Diagnostic Tests for Pneumonia in Patients with Cough and Purulent Sputum
A chest radiograph is the most essential diagnostic test to rule out pneumonia in patients presenting with cough and purulent sputum, along with blood cultures in hospitalized patients and sputum culture in those with severe illness or risk factors. 1
Initial Assessment
Clinical Evaluation
Assess for the following vital sign abnormalities that increase pneumonia risk:
- Heart rate >100 beats/min
- Respiratory rate >24 breaths/min
- Oral temperature >38°C
- Presence of focal consolidation, egophony, or fremitus on chest examination 1
The absence of ALL these findings significantly reduces the likelihood of pneumonia and may eliminate the need for a chest radiograph 1
Important warning signs requiring immediate investigation:
- Hemoptysis
- Prominent systemic illness
- Suspicion of inhaled foreign body
- Suspicion of lung cancer 1
Diagnostic Algorithm
Step 1: Chest Imaging
- Posteroanterior and lateral chest radiograph (preferred over portable films) 1
- Helps define severity (multilobar vs. localized)

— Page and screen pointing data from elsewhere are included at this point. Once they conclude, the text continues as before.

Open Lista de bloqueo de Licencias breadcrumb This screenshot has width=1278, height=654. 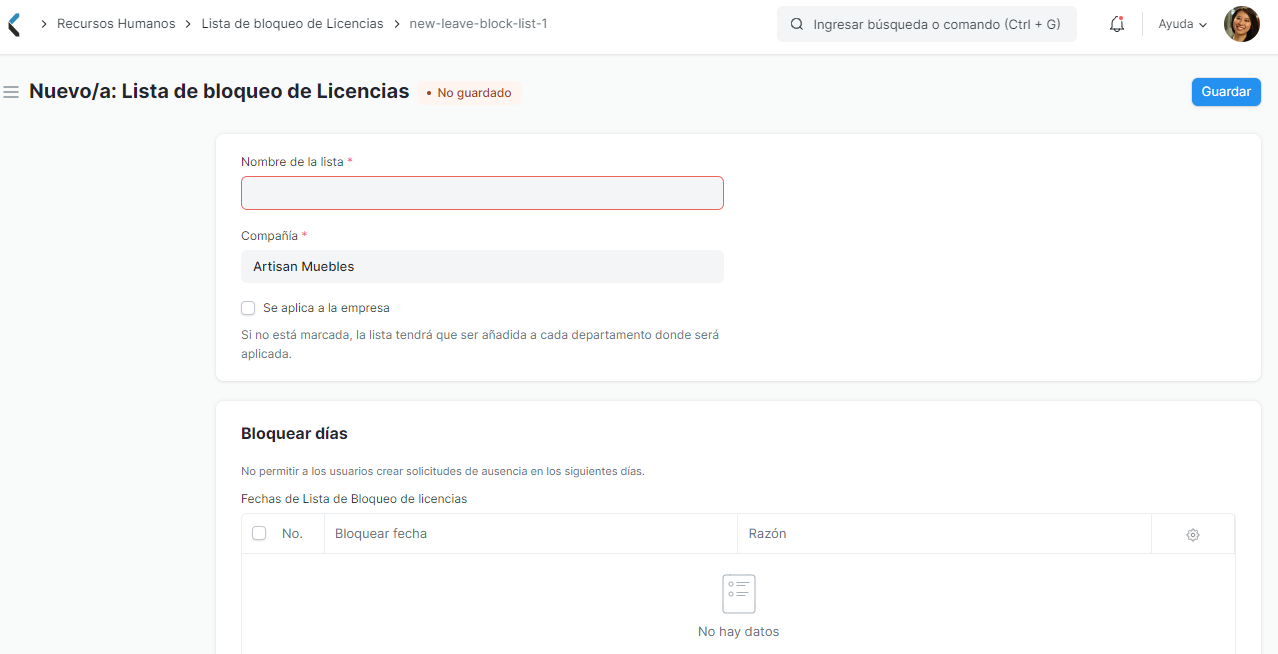[292, 23]
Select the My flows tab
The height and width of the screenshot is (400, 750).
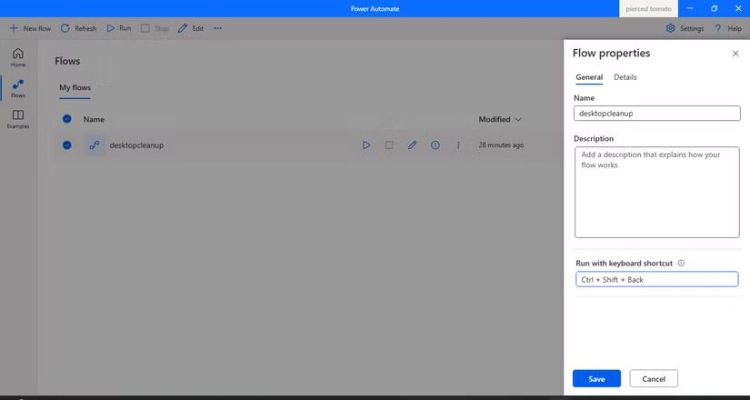75,88
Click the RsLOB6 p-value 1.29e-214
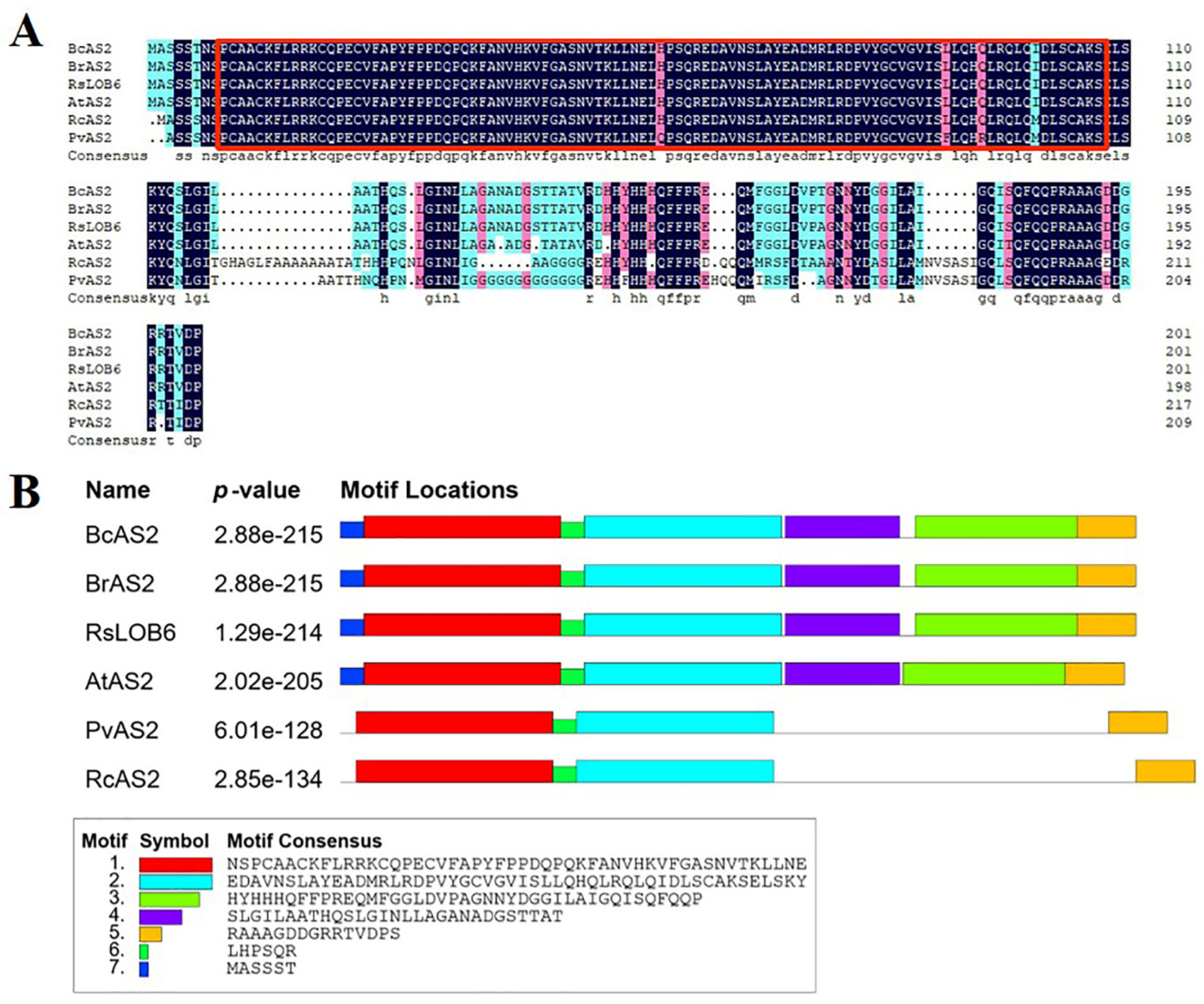 pos(268,632)
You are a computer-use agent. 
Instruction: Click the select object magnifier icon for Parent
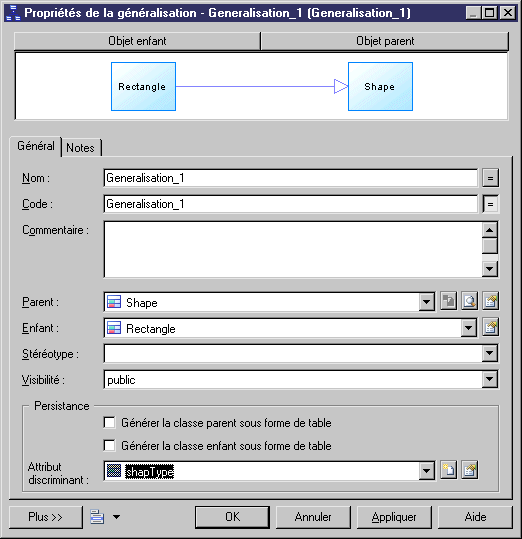click(x=469, y=301)
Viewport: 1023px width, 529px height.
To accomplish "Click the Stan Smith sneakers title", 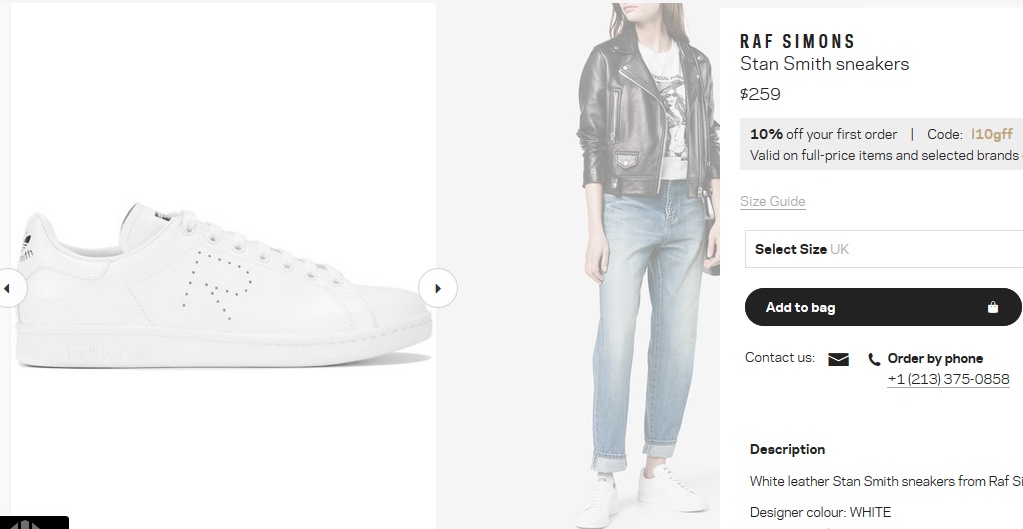I will [824, 64].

- Identifies complications (effusions, cavitation)
- Rules out other conditions
Step 2: Laboratory Testing Based on Severity
For Outpatients (Non-severe illness):
- No routine laboratory testing if clinical findings do not suggest pneumonia 1
- Consider C-reactive protein (CRP) measurement:
- CRP <10 μg/ml essentially rules out pneumonia
- CRP 11-50 μg/ml without dyspnea and daily fever also makes pneumonia unlikely 2
For Hospitalized Patients:
- Complete blood count
- Basic metabolic panel
- Blood cultures (two sets) before antibiotics 1, 3
- Arterial blood gas if respiratory distress or concern for hypoxemia 1
- Sputum analysis:
For Severe Pneumonia (CURB-65 Score 3-5 or bilateral CXR changes):
- All of the above plus:
- Pneumococcal urine antigen
- Legionella urine antigen (especially if clinically or epidemiologically suspected) 1
- Paired serological examination for influenza/other agents 1
Sputum Collection and Analysis
When to Collect Sputum:
- Hospitalized patients with suspected pneumonia 3
- Patients failing empiric antibiotic therapy 3
- Suspected tuberculosis or other specific pathogens 3
- Severe COPD exacerbations 3
Proper Collection:
- Collect deep-cough purulent sputum BEFORE initiating antibiotics 3
- Transport to laboratory within 2 hours 3
- Quality criteria: ≥25 polymorphonuclear leukocytes and <10 squamous epithelial cells per low-power field 3
Special Considerations:
- For suspected tuberculosis: collect three consecutive morning specimens 3
- For suspected Legionella: note this on requisition and consider PCR testing 3
- For immunocompromised patients: request fungal cultures and extended incubation 3
Additional Testing in Special Circumstances
For Pleural Effusions:
- Diagnostic thoracentesis when significant pleural effusion is present 1
For Non-Resolving Pneumonia:
- Consider bronchoscopy with bronchoalveolar lavage (BAL) or protected specimen brush (PSB) 1
- Consider CT thoracic scan at 6 weeks if respiratory symptoms persist, especially in smokers and those over 50 years 1
Common Pitfalls to Avoid
Assuming purulent sputum alone indicates bacterial infection (can occur with viral infections due to inflammatory cells) 3
Delaying antibiotic administration to collect specimens in severely ill patients (collect blood cultures first, then start antibiotics) 1
Relying on sputum cultures alone without correlating with Gram stain findings 3
Failing to recognize that prior antibiotic use significantly reduces diagnostic yield 3
Not recognizing that Streptococcus pneumoniae is the most common detected bacterium in community-acquired pneumonia 4
By following this systematic approach to testing, clinicians can effectively rule out pneumonia and other severe infections in patients presenting with cough and purulent sputum, while avoiding unnecessary antibiotic use in those with viral or non-infectious causes.